You should get a blank screen, where you can then type in your code. For now, press ctrl+s to save, move, and name the file as you desire. Make sure the file ends in “.R”.
The next step in answering your research question is exploratory data analysis; also called “data wrangling,” EDA is a way of analyzing your data to find trends and patterns. Since datasets are often too large to naively search through every combination of variables, the research question should be used to narrow down which variables you want to study and find relationships between. Through EDA, you need to find trends to determine which variables will be used as explanatory (independent) and response (dependent) variables in your final model.
Most of the time, this is done by visualizing the data with graphs. In R specifically, a common way of doing this would be with the “ggplot2” package.3 To use this package, install the package in the console at the bottom left of RStudio. The “readr” package should also be installed in order to read the data from your dataset and use it in your graph. It should all look like this once you’re done:
To create a ggplot to perform EDA, you must first read in the data with the “readr” package, and then input that data into the ggplot constructor. It should look like this:
To run code, you must highlight all the lines that you want to run, and then either press the “Run” button at the top right of the code panel, or press ctrl+enter. A quick way to run everything on the file would be to press ctrl+a (to highlight everything) and then ctrl+enter to run it. You should get a graph like this in “plots” on the bottom right:
Once you perform EDA enough, you should find trends between certain variables that answer your question. For instance, since my question is how brain size affects diagnosis and my graph shows that it decreases as Alzheimer’s diagnosis goes up, I can conclude that Alzheimer’s decreases brain volume. From here I can move onto building my final model with these variables.
Build A ModelThe final step in your project should be the model.
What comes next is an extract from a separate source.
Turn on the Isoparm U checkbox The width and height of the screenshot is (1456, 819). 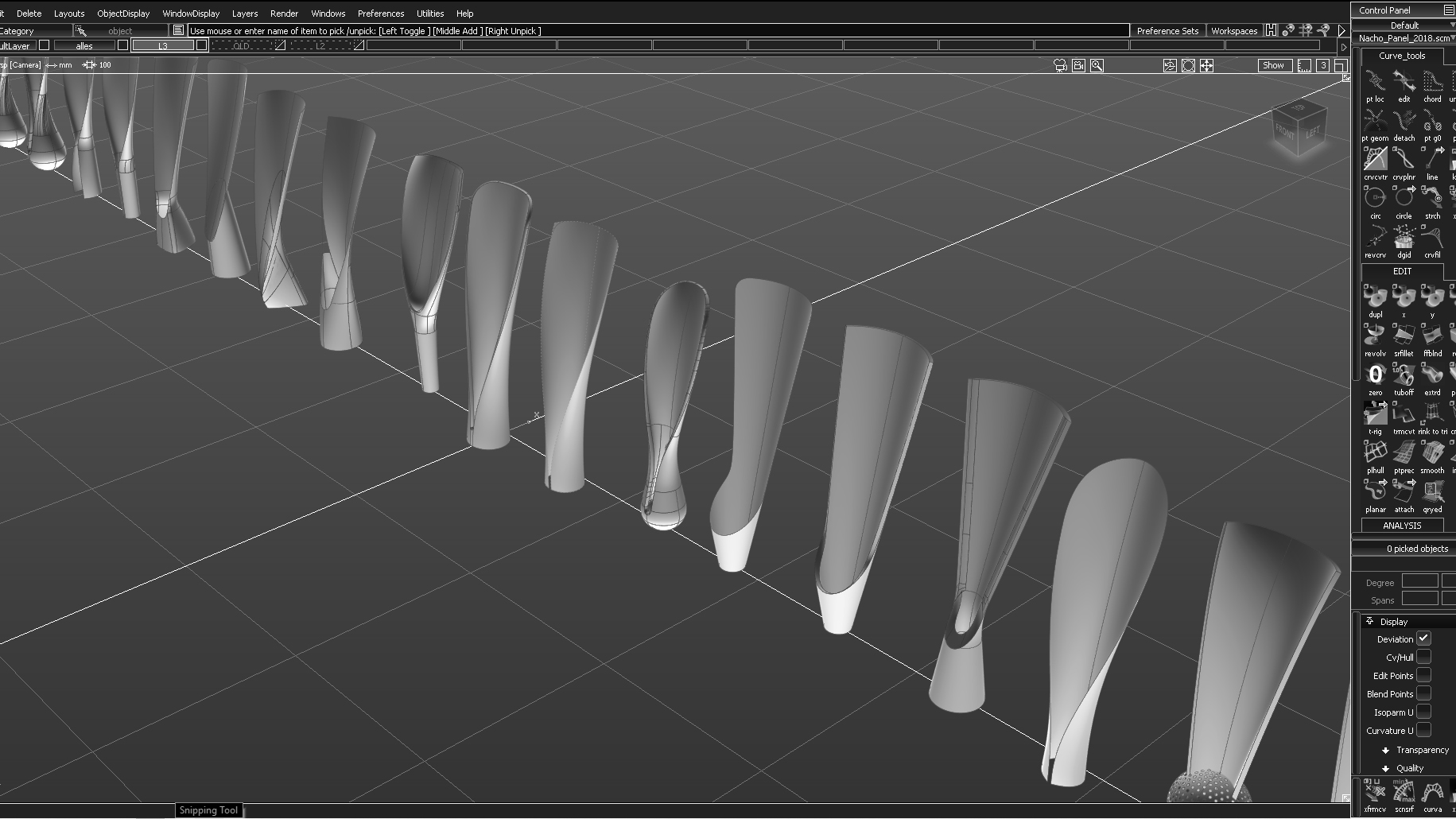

It should dive deeper into the relationships between variables that you found through EDA. Different types of models serve different functions, but the most common type of model is a regression model, which aims to precisely estimate the relationship between explanatory and response variables. The two most common regression models are simple linear and logistic regression models. Typically, linear regression is used with nonbinary response variables, while logistic regression deals with binary response variables (yes/no, 0/1).
Since my response variable is Alzheimer’s diagnosis, with stages 0, 1, and 2, I will be using linear regression for my model. The code for the model will be shown here:
The summary() function should return the following in the console:
However, just returning these values is not enough; a skilled data scientist should be able to make sense of what they want to extract from the data and present. In my case, I will be using the “Estimate” value. In short, it is the weight of that variable’s impact on the response variable. Since it is a negative value, it means that it has an inverse relationship with Alzheimer’s diagnosis, which checks out when compared to the graph. However, it does not seem to have a big impact on it, since its weight is only ~0.001. This weight is usually relative, but in our case it is still very small.
Making these findings requires knowledge about the meanings of the different values that are returned, which you must find out separately for every different research question. Also, you should always test different types of models and their accuracies, which I will go into more detail about in the next blog.
In the end, your findings should be presented to an audience to spread the information and to make sure it is accurate. In data science, every problem is a story as you are making new insights based on data, and so you must present it as one by presenting the first three steps of the data science workflow in a chronological, engaging manner. Also be sure to explain your findings in a way that allows for the general public to understand, making sure to define any data science jargon that you use in your presentation.
Whether it be to predict the weather or to find patterns within a deadly disease, the data science workflow should always be followed in data science projects. I hope that you readers will someday make impactful data science models with this workflow if you ever choose to pursue a data science career.